* Supplied material:
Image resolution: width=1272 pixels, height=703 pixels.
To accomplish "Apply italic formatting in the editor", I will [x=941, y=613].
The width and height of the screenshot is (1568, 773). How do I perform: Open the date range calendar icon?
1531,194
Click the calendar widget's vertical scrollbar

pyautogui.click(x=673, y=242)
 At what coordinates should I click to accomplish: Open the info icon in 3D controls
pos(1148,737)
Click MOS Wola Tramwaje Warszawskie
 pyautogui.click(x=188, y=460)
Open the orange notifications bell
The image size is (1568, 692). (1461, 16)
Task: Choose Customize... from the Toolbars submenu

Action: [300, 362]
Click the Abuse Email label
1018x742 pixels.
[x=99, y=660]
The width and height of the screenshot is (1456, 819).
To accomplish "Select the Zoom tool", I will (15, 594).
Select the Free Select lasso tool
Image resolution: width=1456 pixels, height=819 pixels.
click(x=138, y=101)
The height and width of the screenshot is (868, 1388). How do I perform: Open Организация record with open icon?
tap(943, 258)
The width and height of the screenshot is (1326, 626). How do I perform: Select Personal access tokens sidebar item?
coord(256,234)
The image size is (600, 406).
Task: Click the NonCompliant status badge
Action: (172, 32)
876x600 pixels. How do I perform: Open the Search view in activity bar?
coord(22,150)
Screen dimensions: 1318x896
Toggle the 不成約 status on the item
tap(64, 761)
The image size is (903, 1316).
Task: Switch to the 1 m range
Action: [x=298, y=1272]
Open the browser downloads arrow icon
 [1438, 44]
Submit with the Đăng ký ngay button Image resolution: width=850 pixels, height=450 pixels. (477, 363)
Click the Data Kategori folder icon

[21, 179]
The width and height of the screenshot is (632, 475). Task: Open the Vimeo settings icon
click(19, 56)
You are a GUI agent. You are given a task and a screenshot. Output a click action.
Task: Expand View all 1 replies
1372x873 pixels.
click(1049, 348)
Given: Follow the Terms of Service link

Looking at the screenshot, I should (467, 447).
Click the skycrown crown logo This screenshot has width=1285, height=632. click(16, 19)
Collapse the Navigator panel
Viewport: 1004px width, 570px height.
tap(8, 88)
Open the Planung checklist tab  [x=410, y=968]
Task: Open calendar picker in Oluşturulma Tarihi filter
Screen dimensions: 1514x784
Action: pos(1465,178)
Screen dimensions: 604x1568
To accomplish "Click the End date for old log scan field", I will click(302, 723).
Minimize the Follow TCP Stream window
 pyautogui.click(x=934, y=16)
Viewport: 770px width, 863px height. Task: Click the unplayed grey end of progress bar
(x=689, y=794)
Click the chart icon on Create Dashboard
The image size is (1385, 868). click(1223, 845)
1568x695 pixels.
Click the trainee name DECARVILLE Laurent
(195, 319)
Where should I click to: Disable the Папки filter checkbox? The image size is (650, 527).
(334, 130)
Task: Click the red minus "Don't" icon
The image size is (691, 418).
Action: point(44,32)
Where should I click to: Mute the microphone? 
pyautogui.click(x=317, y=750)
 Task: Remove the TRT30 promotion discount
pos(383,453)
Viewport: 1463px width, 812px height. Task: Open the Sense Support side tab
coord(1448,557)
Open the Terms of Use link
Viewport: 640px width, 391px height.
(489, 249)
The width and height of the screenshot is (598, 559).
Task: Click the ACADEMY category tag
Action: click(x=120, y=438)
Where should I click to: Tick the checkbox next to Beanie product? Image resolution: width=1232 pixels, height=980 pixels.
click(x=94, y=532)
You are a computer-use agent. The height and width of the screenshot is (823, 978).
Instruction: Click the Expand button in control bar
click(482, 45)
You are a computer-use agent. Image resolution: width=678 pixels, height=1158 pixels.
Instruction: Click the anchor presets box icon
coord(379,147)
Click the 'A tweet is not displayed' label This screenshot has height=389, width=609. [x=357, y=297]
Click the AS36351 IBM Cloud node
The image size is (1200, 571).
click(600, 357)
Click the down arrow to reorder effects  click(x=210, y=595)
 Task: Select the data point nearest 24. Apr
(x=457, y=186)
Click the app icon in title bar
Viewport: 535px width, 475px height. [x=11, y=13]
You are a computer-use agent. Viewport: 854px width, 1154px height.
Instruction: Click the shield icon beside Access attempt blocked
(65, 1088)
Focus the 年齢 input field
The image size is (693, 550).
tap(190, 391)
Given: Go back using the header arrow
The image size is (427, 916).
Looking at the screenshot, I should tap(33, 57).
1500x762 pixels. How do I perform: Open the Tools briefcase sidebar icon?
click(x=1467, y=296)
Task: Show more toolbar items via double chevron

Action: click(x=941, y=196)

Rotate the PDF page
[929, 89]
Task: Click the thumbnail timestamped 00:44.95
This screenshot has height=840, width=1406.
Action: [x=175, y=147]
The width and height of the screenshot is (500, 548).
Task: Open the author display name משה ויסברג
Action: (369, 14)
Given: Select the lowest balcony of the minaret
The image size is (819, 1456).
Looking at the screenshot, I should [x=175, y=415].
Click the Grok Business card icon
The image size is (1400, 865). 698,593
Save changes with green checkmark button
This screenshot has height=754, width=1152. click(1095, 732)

* Directions: Can you lay out the stretch of the records from the line containing "Screen dimensions: 604x1568" through the line containing "The image size is (1385, 868)." as a Markdown table with the columns Row and Line? Number each row, and leave out any blank lines.

* Answer to the task:
| Row | Line |
|---|---|
| 1 | Screen dimensions: 604x1568 |
| 2 | To accomplish "Click the End date for old log scan field", I will click(302, 723). |
| 3 | Minimize the Follow TCP Stream window |
| 4 |  pyautogui.click(x=934, y=16) |
| 5 | Viewport: 770px width, 863px height. Task: Click the unplayed grey end of progress bar |
| 6 | (x=689, y=794) |
| 7 | Click the chart icon on Create Dashboard |
| 8 | The image size is (1385, 868). click(1223, 845) |